NLCS MVP Eddie Rosario helps send Braves to first World Series since 1999

  • Joined ESPN in 2016 to cover the Los Angeles Rams
  • Previously covered the Angels for MLB.com

ATLANTA — The city of Guayama, a small, modest town along the southeastern coast of Puerto Rico, basically shut down on Saturday night. Game 6 of the National League Championship Series was underway, and one of its native sons, Eddie Rosario, was starring in it.

“All the businesses, all the restaurants, all the houses — everybody was watching this game,” Rosario’s mother, Maria Haddock, said in Spanish. “The entire town was going crazy over this.”

Maria was among roughly 15 people from Rosario’s inner circle who made the trip out to Truist Park this weekend, many of whom flew in from Florida. Her sister’s house, back in Puerto Rico, held more than 40 others. When the Atlanta Braves defeated the heavily favored Los Angeles Dodgers 4-2 to advance into their first World Series since 1999 and Rosario was named the series’ MVP, Maria’s phone buzzed without interruption. Rosario’s father, Eddie Sr., said he received more than 100 messages and answered only one, from his brother.

After Rosario came off the makeshift stage in shallow center field with the gold trophy in hand, his mom enveloped him in a warm embrace. His father followed. They both shared the same three words: “You did it.”

“I wanted this,” Rosario said in Spanish. “I wanted it. I’ve always dreamt of a moment like this, and I never stopped believing in a moment like this. Since I was a kid, I knew that one day I was going to be an MVP.”
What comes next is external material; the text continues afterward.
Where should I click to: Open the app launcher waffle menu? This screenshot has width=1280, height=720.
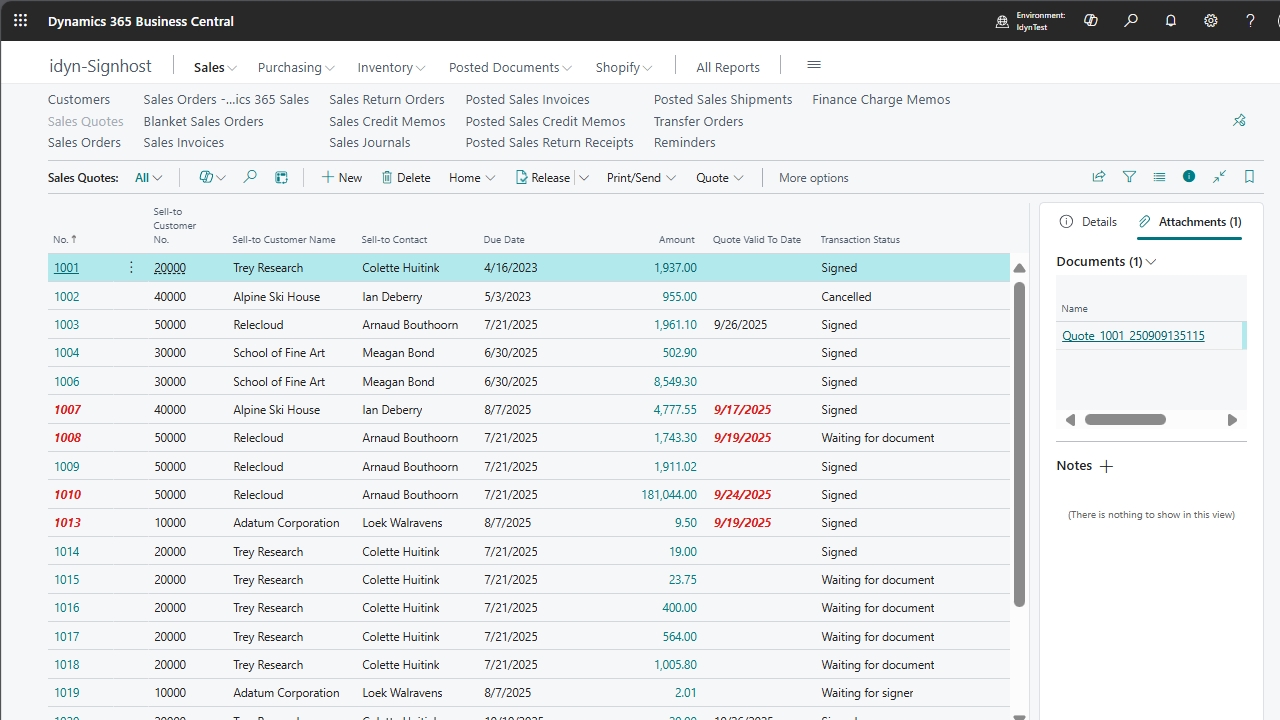(20, 20)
Rosario, one of four outfielders acquired by the Braves in a series of trades that altered the trajectory of their season in late July, batted .560/.607/1.040 in six NLCS games. He became the first player to combine at least two go-ahead homers, one walk-off hit and a .500-plus batting average in the same postseason series and became the first player to accumulate 14 hits in the first six games of one.
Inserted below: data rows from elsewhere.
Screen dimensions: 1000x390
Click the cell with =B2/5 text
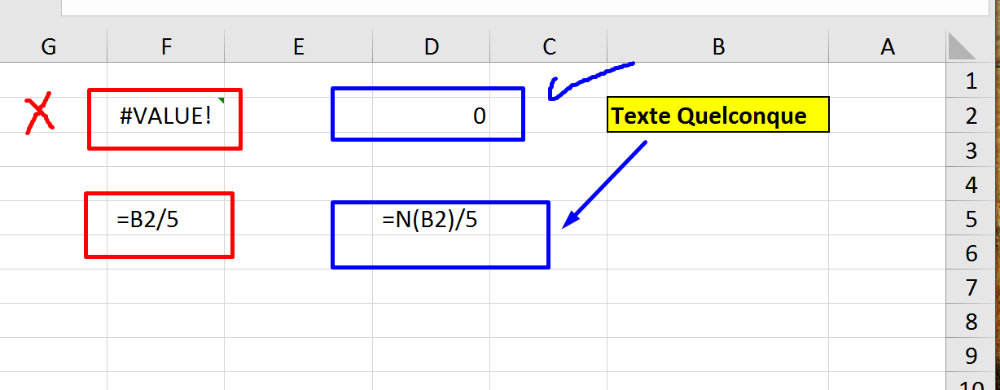tap(166, 219)
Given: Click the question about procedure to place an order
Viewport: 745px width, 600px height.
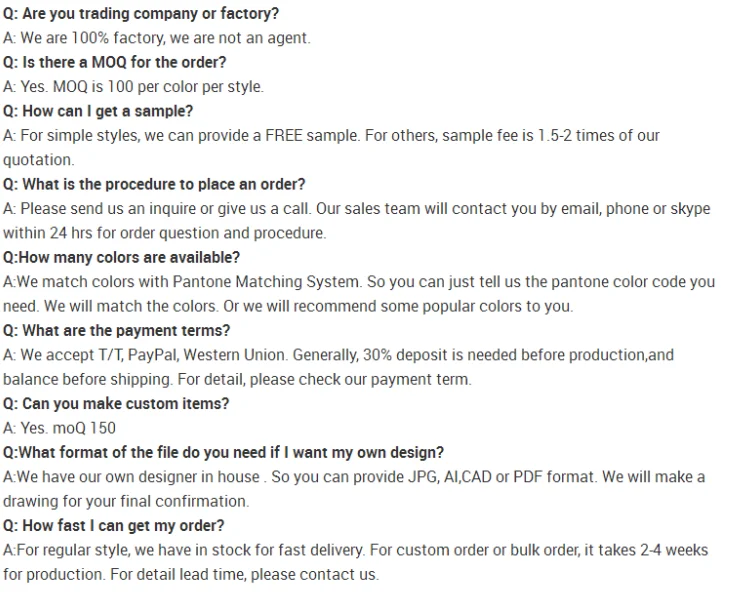Looking at the screenshot, I should 154,184.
In Game 2, he delivered a walk-off single against Kenley Jansen. In Game 4, he homered twice and fell a double shy of the cycle. In Game 6, his fourth-inning three-run homer off Walker Buehler put the Braves ahead for good.

“It’s just amazing how locked in he is,” Braves manager Brian Snitker said. “What he’s doing — it’s been something else.”
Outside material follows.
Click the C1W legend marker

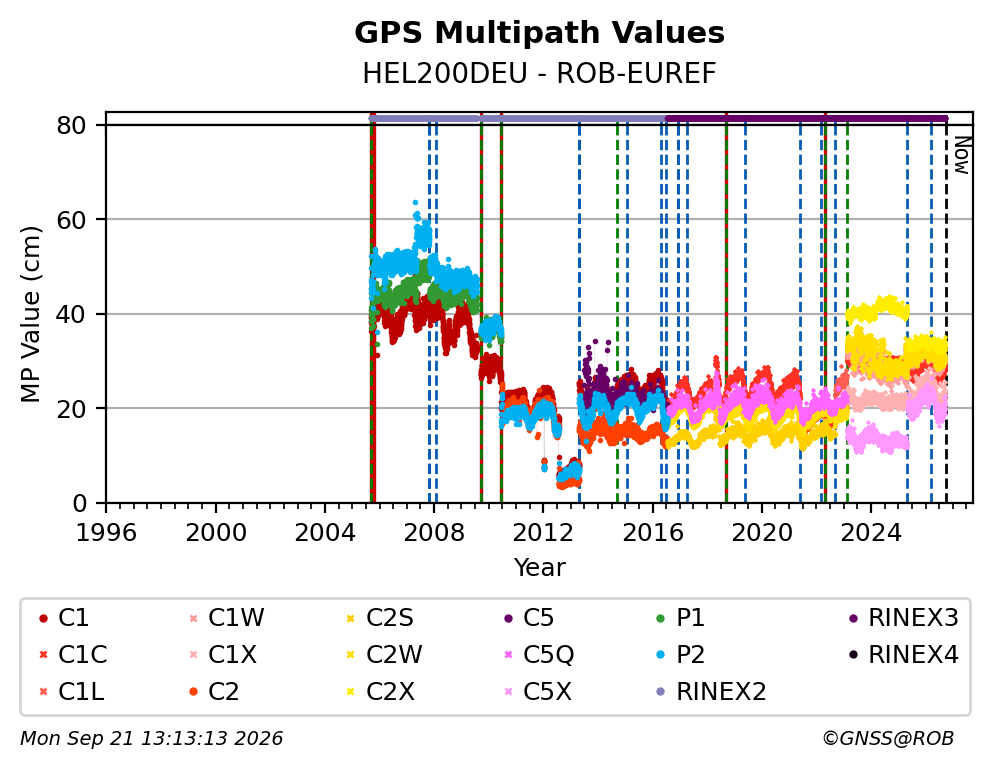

Among the people on the field with Rosario jerseys postgame was a man named Paquito Diaz, who coached Rosario in Puerto Rico dating back to when he was 4 years old. Paquito has spent the past four years living in Gwinnett, Georgia, about five minutes away from Coolray Field, where the Braves’ Triple-A affiliate plays.

Rosario reported there on Aug. 11, 12 days after the Cleveland Indians traded him to the Braves in exchange for Pablo Sandoval in what amounted to a cost-saving deal. Rosario was five weeks into his recovery from an abdominal strain. He was approaching his 30th birthday, nearing free agency and batting only .254/.296/.389 for the 2021 season. But Paquito sensed the quiet confidence he always saw in Rosario.

“I’m ready,” Rosario told him during that initial visit. “We’re going to do big things.”

Rosario batted .271/.330/.573 in a 33-game regular-season stint with the Braves, helping them vault to the top of the NL East despite being five games out of first place at the start of August. They ultimately became the first team to reach the World Series despite not having a winning record until as late as Aug. 6, according to the Elias Sports Bureau, and the third team to win a playoff series against another team that won at least 18 more regular-season games. Rosario was the catalyst.

“He’s about the team,” Eddie Sr. said. “He’s always about the team. And he knew that this team needed help from him.”

Rosario was a fourth-round draft pick out of high school by the Minnesota Twins in 2010 and has basically flown under the radar ever since. He has yet to make an All-Star team, but from 2017 to 2020, he batted .281/.317/.493, averaged 24 home runs — even though the last of those seasons was cut to 60 games because of the COVID-19 pandemic — and accumulated 8.2 FanGraphs wins above replacement.

He had evolved so much from his free-swinging days that the Braves valued him for his ability to consistently make contact, a skill that would pay off in October. Mostly, though, they valued his knack for coming through in tight situations. All told, Rosario added more than a win of win probability to the Braves in this series, tied for the second most ever by a position player in a single LCS, according to ESPN Stats & Information.

A Truist Park crowd of 43,060, representing the third-largest in the ballpark’s history, began to chant “Eddie! Eddie! Eddie!” before it was even announced that Rosario had been named the LCS MVP. Rosario, joined by his young son, held the trophy up high and couldn’t stop smiling. Midway through his first answer, he exhaled deeply.

“This is a dream,” he said.

It always had been.

“He’s always dreamed about this,” Eddie Sr. said. “It’s not just that he’s always dreamed of this moment — it’s that this is a moment that came because the right people believed in him. A lot of people don’t believe in him. Baseball in general doesn’t believe in him. He showed that he’s worthy.”